Ddl Zan, una cosa nata male è finita pure peggio
Diritto e libertà
Il ddl Zan è stato il tentativo meritevole nelle intenzioni, ma assai discutibile nelle conseguenze, di estendere la tutela giuridicamente riconosciuta contro l’hate speech a una comunità per definizione tanto “diversa” quanto minoritaria, quella LGBT, nel mirino di aggressioni odiose e diffuse, malgrado il mutamento spontaneo del costume sociale e l’adeguamento politico delle normative anti-discriminatorie.
Sulla scia di questa esigenza, come spesso succede su tematiche sessualmente sensibili, il ddl Zan è stato caricato di un compito improprio, in particolare in una legge che traffica pericolosamente con la materia penale: quello di istituire una sorta di minimo comune denominatore civile, sotto il quale parole, pensieri, espressioni e giudizi dovessero considerarsi giuridicamente “in fuori gioco” e, di per sè, incubatori o prodromici di aggressioni e violenze.

(Record memorizzati)
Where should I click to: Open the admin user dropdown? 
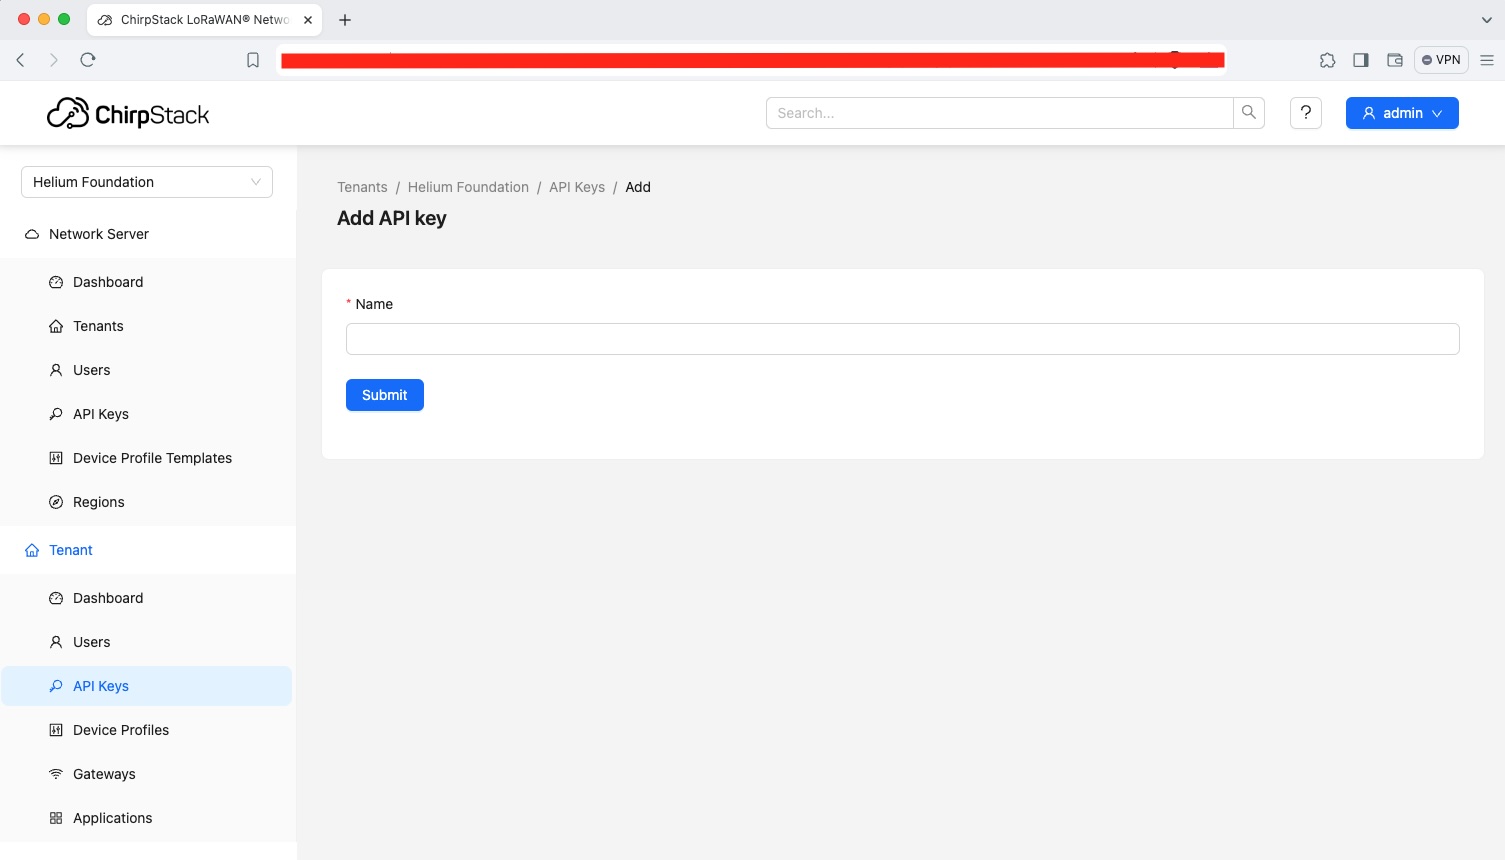1401,113
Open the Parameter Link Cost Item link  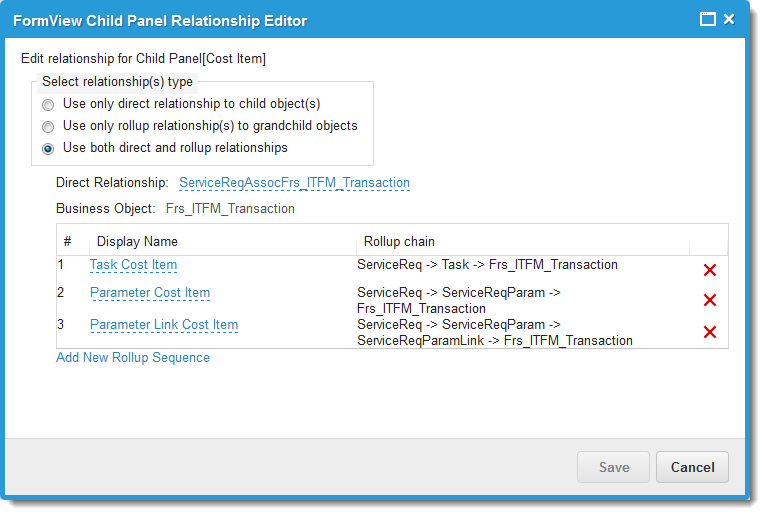pos(164,325)
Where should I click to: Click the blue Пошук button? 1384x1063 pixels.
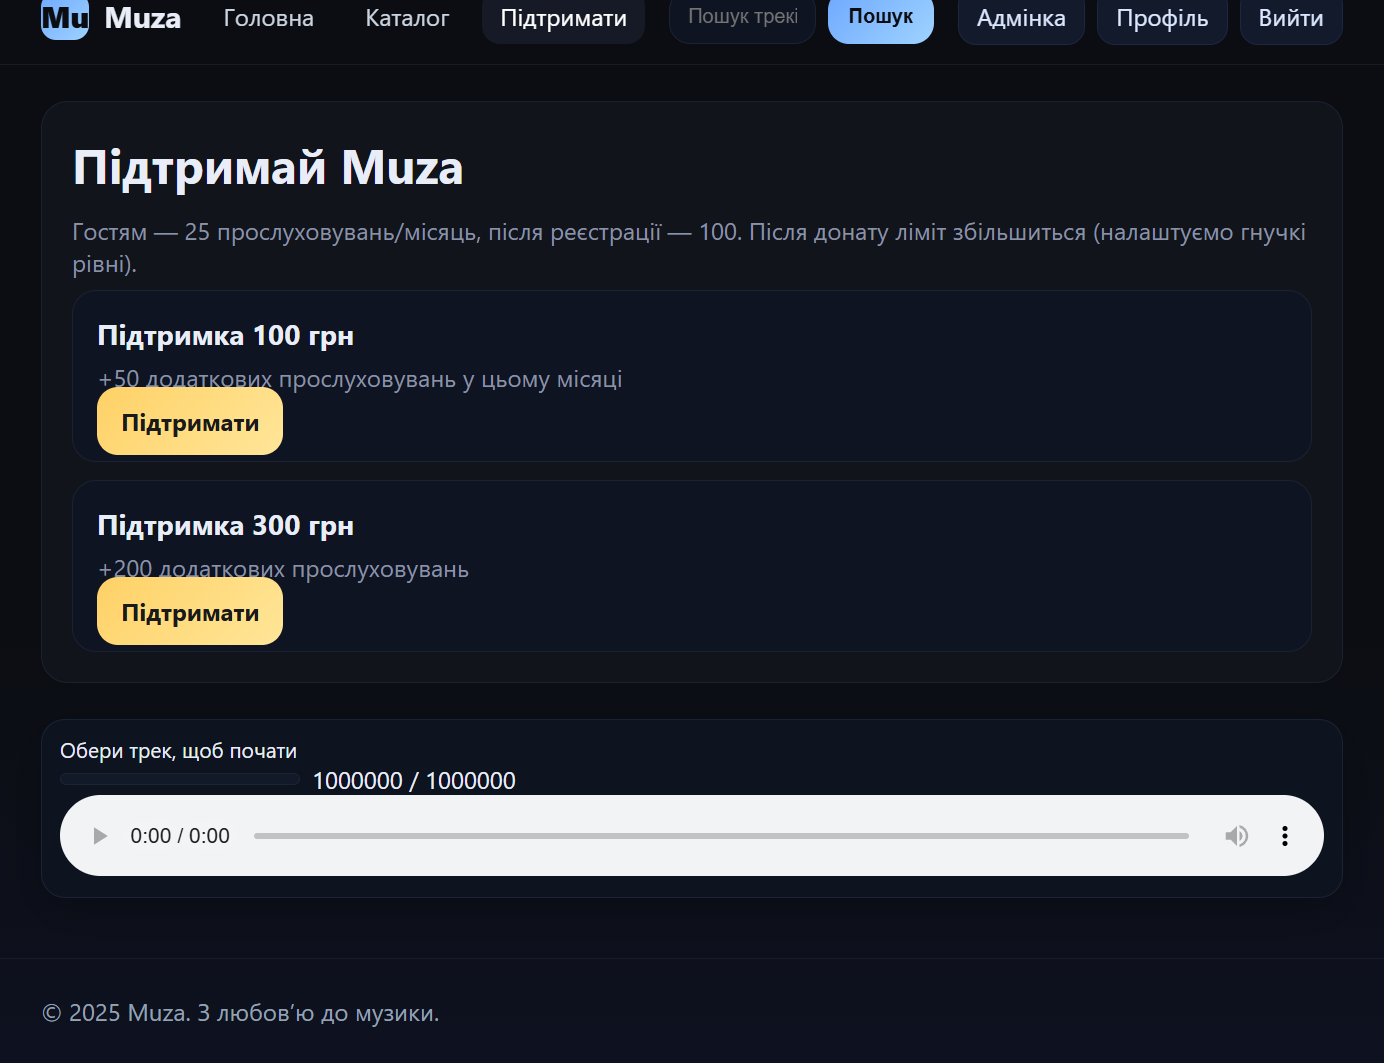(x=880, y=17)
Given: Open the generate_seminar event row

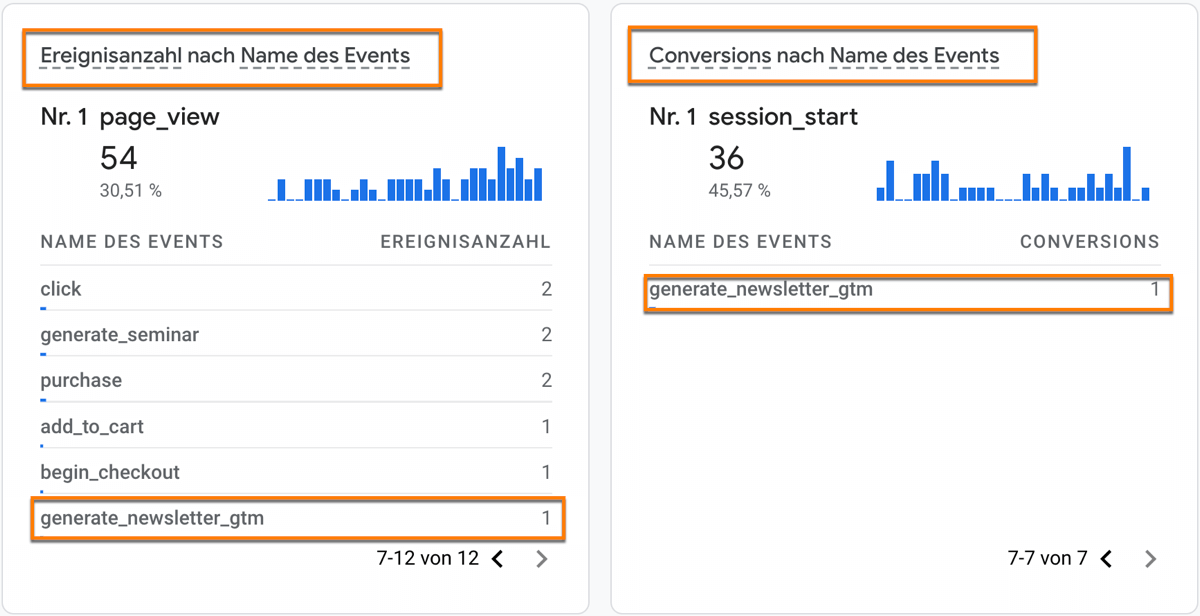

#### ISTRUZIONI DEL COMPITO
Riporta parola per parola il tratto dell'articolo sul ddl Zan che va da "Sulla scia di" fino a "aggressioni e violenze.". Gli elementi qui riportati non hanno alcun legame con l'articolo sul ddl Zan.

#### RISULTATO DELL'ESERCIZIO
Sulla scia di questa esigenza, come spesso succede su tematiche sessualmente sensibili, il ddl Zan è stato caricato di un compito improprio, in particolare in una legge che traffica pericolosamente con la materia penale: quello di istituire una sorta di minimo comune denominatore civile, sotto il quale parole, pensieri, espressioni e giudizi dovessero considerarsi giuridicamente “in fuori gioco” e, di per sè, incubatori o prodromici di aggressioni e violenze.